Start of Data

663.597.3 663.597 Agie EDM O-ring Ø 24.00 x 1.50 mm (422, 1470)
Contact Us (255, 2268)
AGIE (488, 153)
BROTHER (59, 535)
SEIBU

End of Data

Exercise aim
Copy the entries word for word. Leave nothing out.

Answer to this task
663.597.3 663.597 Agie EDM O-ring Ø 24.00 x 1.50 mm (422, 1470)
Contact Us (255, 2268)
AGIE (488, 153)
BROTHER (59, 535)
SEIBU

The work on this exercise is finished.